Por anos, apagou aquela imagem de sua memória. Achou que um episódio assim, jamais se repetiria.

Maria completou 16 anos. Gostava de futebol, ia ao estádio com o pai. Vestia-se como um garoto às ocasiões: calça jeans, tênis e a camiseta do clube. Mesmo assim, ao passar no meio da multidão, sentiu uma mão apertando sua bunda com força. O homem desapareceu. Ainda que dessa vez tenha contado para o pai, foi inútil.

Parou de ir ao campo.

Maria passou no vestibular. Não se aguentava de felicidade. O curso era noturno. A mãe achava perigoso ela voltar sozinha de ônibus. O pai argumentava que, em algum momento, ela teria que enfrentar os perigos da vida. Como não havia celular naqueles tempos, o combinado era que se alguma aula se prolongasse, ela deveria ligar para o pai buscá-la.

Rapidamente, Maria arrumou uma turma de amigos que pegava a mesma condução. Mas foi justamente no dia em que Renato faltou que ela correu desesperada pelas ruas do bairro. 

Eram onze horas. Desceu do ônibus e seguiu pela parte iluminada da rua. Andaria três quarteirões apenas. Foi quando ouviu passos atrás. Olhou de relance, acelerou o movimento. O sujeito, então, começou a chamá-la de gostosa, descrever tudo o que faria com ela assim que lhe arrancasse a roupa.

Correu, correu como nunca. Imaginou tantas coisas, como uma bala lhe atravessando as costelas. Na porta do prédio, não achava as chaves. Chorou, jogou tudo que havia na mochila no chão. Entrou em casa, contou para a mãe. Ligou para o pai, que já não morava com elas.

Nas semanas que se seguiram, o pai a esperava no ponto de ônibus. Era horrível, mas era bom conversar com ele, contar como foi o dia, assim como era quando era criança.

Maria mudou-se, arrumou uma carona que a deixava na porta de casa.

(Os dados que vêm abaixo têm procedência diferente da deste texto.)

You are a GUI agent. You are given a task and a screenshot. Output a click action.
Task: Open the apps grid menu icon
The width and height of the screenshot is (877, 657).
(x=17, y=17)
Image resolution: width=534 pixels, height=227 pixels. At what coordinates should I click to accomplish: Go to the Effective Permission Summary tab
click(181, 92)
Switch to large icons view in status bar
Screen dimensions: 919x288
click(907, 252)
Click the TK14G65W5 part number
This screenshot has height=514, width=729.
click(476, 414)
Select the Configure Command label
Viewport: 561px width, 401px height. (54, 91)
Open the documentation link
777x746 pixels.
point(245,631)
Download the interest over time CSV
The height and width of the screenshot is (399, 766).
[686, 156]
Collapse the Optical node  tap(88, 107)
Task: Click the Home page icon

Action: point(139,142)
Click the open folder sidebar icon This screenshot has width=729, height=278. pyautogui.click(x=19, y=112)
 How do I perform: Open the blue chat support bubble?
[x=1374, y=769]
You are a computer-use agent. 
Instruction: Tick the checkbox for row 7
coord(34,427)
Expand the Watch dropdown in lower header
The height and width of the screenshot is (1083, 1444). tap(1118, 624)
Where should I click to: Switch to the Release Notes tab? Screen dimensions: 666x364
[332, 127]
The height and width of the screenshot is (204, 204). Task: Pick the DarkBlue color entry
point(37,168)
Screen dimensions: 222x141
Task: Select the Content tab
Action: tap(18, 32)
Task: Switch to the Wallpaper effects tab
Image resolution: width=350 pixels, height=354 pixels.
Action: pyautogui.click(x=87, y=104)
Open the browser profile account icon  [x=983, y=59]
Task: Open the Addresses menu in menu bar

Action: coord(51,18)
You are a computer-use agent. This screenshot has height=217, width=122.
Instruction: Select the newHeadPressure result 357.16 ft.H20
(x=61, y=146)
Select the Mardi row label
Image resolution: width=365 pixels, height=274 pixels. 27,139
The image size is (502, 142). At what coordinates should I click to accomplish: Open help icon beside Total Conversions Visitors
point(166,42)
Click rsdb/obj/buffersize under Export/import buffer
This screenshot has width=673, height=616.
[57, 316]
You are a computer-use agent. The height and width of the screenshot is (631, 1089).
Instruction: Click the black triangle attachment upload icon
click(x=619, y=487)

Ela já havia se formado quando aconteceu pela última vez. Era uma festa fora da cidade, todos riam e bebiam. Fernando se aproximou. Não era bonito, mas tinha algo de atraente que não sabia explicar. Conversaram a noite inteira, começaram a se beijar. Maria estava exausta, embriagada e disse a ele que retornaria à pousada. Fernando fez questão de acompanhá-la. Foram de mãos dadas. 

Na despedida, ele disse que queria ficar um pouco mais, insistiu para que ela fosse até o quarto dele. Não que Maria fosse bobinha e inexperiente. Um lado dela até pensou em não resistir ao charme de Fernando.

Quis que aquele beijo prolongado fosse a despedida. Subitamente, ele segurou forte em sua cintura, foi a empurrando para um cômodo vazio. Maria pediu que Fernando parasse, queria ir embora.

Percebeu que ele ficou agressivo e tentava rasgar sua calcinha. Não tinha forças, estava apavorada. Foi quando veio o grito "socorro" uma, duas vezes bem baixinho, tão baixo que nem ele ouviu. Na terceira, o tom era grave. Ouviram um barulho no corredor. Fernando a soltou e disse: você queria, só estava fazendo charme.

Não dormiu. Passou a madrugada observando a porta, imaginando que ele voltaria, que conseguiria o que não conseguiu.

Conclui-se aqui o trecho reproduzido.